In the data below, copy every line from the one containing "Screen dimensions: 930x642" up to and including the one containing "Action: click(344, 22)", and add 95 to each coordinate in the answers. Leave all other text and numbers as they are.

> **EXCERPTED RECORDS**:
---

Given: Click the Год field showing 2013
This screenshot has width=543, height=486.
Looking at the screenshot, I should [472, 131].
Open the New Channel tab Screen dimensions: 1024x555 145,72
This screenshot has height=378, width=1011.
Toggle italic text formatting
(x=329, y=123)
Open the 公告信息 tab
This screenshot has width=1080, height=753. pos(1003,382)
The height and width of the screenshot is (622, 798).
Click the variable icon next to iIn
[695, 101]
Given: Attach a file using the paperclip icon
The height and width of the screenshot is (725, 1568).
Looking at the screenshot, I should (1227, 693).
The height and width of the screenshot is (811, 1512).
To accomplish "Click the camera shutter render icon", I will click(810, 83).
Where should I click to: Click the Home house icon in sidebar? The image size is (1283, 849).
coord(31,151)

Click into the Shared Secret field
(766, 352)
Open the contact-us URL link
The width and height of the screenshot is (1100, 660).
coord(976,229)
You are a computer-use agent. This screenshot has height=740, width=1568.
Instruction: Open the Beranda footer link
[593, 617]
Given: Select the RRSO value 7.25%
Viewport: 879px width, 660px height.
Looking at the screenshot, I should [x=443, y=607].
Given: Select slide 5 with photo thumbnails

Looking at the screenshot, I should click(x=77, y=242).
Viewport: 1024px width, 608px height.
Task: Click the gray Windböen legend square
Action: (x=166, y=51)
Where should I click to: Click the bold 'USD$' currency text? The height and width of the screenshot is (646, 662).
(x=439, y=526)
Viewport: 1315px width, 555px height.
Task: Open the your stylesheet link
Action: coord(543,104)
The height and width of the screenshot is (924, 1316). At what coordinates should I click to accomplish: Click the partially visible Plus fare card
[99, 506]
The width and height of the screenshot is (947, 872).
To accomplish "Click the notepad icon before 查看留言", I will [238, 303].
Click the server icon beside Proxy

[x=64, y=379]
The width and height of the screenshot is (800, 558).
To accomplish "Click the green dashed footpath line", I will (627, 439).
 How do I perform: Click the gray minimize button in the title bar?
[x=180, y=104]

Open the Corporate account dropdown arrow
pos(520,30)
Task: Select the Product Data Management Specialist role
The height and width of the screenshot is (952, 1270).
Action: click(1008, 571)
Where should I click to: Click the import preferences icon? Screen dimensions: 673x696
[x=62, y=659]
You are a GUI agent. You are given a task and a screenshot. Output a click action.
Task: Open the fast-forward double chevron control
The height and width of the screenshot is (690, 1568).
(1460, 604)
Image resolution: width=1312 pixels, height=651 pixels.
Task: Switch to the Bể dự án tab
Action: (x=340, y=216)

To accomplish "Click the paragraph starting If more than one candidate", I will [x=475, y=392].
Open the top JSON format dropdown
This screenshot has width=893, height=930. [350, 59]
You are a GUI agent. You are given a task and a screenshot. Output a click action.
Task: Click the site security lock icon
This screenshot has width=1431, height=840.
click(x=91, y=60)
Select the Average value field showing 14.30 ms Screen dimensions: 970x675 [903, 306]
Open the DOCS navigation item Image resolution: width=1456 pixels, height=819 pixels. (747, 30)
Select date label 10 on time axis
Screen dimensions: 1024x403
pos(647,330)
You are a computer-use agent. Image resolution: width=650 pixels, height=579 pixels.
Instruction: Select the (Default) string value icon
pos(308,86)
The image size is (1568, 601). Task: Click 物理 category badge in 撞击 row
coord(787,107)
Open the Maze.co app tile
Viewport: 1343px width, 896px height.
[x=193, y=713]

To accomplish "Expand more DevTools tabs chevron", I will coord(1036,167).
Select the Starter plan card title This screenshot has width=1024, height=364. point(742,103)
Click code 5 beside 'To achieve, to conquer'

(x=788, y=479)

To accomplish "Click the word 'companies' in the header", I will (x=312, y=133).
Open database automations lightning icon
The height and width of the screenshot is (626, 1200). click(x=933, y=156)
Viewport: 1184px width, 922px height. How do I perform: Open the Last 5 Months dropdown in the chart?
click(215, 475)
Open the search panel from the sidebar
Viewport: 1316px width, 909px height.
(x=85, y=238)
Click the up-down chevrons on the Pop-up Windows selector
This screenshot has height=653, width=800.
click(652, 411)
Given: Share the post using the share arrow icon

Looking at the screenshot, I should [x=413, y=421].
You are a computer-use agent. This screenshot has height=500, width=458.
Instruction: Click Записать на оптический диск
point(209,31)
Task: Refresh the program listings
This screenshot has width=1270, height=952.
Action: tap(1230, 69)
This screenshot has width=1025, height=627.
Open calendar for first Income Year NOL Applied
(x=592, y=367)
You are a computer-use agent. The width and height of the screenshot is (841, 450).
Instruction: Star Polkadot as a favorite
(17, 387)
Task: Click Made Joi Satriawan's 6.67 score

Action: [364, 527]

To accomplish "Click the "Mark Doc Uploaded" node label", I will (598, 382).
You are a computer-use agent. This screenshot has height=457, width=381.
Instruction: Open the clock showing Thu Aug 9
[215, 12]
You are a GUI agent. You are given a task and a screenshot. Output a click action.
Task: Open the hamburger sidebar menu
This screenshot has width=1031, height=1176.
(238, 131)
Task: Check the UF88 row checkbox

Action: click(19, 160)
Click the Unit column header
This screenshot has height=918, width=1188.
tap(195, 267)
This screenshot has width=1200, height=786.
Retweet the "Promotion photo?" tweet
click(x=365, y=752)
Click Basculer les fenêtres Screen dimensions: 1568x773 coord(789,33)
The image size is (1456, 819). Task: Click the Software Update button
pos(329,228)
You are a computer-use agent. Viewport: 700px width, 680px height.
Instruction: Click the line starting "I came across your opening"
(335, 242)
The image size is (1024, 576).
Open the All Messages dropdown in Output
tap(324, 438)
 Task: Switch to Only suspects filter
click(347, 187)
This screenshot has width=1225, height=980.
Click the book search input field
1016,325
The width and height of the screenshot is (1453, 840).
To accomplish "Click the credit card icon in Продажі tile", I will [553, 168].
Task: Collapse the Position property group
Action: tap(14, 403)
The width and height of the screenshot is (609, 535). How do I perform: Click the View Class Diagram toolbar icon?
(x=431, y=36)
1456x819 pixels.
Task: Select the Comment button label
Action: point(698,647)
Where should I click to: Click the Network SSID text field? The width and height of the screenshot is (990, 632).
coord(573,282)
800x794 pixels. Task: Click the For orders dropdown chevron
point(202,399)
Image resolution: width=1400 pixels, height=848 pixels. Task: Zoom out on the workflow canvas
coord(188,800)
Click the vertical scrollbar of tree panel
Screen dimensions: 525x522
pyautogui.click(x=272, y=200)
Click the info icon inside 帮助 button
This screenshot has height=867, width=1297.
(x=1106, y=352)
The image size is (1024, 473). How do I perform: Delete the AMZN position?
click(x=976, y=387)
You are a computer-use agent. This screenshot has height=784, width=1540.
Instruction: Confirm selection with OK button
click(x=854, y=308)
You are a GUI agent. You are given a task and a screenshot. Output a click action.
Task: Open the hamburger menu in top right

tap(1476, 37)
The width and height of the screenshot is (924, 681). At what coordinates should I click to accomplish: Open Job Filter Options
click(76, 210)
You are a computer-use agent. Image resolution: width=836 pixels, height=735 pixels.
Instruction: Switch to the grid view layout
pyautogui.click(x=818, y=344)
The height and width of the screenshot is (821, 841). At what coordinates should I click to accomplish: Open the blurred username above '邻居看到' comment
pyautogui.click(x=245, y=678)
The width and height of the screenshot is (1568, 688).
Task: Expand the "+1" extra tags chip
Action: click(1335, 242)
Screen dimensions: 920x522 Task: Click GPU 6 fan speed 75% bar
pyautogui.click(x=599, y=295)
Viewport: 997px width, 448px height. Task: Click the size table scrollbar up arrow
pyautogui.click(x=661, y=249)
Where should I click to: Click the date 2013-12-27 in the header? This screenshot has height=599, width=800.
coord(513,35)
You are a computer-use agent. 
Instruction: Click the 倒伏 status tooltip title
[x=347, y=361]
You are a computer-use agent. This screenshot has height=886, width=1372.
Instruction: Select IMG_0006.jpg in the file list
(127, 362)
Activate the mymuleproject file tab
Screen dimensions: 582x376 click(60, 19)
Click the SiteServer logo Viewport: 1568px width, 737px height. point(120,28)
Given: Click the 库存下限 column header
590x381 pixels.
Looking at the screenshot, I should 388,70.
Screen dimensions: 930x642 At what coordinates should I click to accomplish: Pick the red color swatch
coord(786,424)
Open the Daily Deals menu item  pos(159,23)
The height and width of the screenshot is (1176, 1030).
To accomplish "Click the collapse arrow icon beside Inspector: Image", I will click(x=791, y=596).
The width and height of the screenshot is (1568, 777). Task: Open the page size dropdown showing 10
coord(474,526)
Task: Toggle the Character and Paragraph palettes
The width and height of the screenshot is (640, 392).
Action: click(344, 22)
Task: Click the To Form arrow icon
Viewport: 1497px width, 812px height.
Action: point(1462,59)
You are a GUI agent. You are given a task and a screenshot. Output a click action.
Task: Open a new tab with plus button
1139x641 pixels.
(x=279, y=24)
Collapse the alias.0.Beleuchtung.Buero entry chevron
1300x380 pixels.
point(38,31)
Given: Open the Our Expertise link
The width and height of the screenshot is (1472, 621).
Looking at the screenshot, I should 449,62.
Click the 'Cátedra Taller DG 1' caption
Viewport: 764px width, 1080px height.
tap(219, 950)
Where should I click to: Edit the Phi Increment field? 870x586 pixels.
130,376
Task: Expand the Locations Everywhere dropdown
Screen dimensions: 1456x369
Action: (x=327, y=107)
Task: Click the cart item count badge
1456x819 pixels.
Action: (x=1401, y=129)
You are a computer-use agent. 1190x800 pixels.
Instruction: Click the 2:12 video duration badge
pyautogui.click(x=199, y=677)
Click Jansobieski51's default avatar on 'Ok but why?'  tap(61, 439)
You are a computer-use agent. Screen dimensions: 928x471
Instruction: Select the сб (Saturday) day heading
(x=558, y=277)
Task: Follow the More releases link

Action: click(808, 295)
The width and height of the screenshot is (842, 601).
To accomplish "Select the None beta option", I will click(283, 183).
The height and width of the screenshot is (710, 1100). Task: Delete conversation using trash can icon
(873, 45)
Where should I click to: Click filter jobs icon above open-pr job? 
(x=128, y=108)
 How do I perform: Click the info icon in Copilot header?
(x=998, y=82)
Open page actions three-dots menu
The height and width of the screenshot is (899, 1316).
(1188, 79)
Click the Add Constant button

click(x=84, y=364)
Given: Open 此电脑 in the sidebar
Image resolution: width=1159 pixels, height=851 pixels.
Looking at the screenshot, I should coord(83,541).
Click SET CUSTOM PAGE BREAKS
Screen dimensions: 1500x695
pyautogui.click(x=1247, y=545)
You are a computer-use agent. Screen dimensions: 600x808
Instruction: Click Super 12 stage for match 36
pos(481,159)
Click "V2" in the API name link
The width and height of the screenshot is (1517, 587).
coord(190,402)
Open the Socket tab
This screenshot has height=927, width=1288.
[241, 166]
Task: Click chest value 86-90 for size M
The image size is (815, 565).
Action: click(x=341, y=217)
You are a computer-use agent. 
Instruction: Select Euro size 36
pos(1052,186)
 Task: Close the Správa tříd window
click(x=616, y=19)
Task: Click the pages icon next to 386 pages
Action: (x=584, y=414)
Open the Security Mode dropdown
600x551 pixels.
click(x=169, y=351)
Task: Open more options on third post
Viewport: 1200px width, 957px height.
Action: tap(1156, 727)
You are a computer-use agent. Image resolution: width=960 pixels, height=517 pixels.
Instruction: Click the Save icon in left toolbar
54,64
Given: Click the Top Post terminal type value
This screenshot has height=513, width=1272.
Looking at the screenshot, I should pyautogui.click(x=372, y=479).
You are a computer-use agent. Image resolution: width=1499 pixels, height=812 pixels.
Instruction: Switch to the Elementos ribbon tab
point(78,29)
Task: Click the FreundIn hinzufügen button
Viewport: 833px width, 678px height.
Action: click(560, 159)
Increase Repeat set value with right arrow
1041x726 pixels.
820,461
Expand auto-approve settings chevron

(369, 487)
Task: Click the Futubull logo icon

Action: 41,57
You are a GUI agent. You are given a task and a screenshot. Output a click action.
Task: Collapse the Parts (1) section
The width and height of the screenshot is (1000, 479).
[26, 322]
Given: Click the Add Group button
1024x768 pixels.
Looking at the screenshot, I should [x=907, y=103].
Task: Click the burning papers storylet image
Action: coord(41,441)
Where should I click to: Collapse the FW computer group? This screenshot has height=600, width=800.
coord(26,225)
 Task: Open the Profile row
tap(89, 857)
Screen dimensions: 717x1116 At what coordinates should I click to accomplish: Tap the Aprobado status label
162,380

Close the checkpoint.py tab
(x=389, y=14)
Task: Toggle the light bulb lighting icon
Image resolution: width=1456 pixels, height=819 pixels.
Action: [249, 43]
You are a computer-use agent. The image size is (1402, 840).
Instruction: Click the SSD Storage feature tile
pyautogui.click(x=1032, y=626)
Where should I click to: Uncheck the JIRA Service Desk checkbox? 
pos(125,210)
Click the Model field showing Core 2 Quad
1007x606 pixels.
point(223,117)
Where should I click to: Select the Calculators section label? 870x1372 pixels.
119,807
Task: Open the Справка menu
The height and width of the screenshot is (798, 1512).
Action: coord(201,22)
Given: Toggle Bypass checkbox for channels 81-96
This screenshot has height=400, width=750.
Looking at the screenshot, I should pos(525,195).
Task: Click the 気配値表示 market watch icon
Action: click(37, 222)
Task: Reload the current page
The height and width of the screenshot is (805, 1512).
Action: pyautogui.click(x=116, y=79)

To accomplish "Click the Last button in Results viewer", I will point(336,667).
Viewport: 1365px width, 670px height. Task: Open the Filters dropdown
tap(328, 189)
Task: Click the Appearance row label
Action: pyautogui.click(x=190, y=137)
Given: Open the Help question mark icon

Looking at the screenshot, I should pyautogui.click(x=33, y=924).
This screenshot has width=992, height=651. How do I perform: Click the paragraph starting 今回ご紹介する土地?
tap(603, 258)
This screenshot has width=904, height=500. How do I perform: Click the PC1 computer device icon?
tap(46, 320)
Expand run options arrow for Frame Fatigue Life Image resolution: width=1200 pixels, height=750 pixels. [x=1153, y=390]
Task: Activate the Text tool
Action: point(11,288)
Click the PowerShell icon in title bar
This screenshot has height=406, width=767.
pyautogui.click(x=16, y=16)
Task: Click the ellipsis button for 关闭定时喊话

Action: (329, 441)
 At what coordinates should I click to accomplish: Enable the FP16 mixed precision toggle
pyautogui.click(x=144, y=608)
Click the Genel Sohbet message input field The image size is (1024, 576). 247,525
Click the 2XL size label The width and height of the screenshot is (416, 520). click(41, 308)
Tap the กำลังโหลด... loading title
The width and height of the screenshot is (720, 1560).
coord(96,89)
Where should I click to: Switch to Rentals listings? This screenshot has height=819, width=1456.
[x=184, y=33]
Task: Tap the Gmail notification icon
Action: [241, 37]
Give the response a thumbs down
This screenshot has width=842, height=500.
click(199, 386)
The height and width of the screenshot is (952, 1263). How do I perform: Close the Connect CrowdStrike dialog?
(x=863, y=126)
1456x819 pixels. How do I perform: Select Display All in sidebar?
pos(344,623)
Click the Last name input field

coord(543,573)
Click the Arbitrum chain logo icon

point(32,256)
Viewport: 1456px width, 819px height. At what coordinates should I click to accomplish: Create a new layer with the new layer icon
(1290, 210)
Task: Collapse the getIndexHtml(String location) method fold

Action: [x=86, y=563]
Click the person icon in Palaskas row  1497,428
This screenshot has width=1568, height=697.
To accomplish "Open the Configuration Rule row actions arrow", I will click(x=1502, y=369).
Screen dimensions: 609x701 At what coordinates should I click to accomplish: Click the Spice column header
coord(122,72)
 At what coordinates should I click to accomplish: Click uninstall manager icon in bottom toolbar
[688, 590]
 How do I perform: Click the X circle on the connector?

---

> **FULL SOLUTION**:
Screen dimensions: 930x642 At what coordinates should I click to accomplish: Pick the red color swatch
coord(881,519)
Open the Daily Deals menu item  pos(254,118)
The height and width of the screenshot is (1176, 1030).
To accomplish "Click the collapse arrow icon beside Inspector: Image", I will click(x=886, y=691).
The width and height of the screenshot is (1568, 777). Task: Open the page size dropdown showing 10
coord(569,621)
Task: Toggle the Character and Paragraph palettes
The width and height of the screenshot is (640, 392).
Action: click(439, 117)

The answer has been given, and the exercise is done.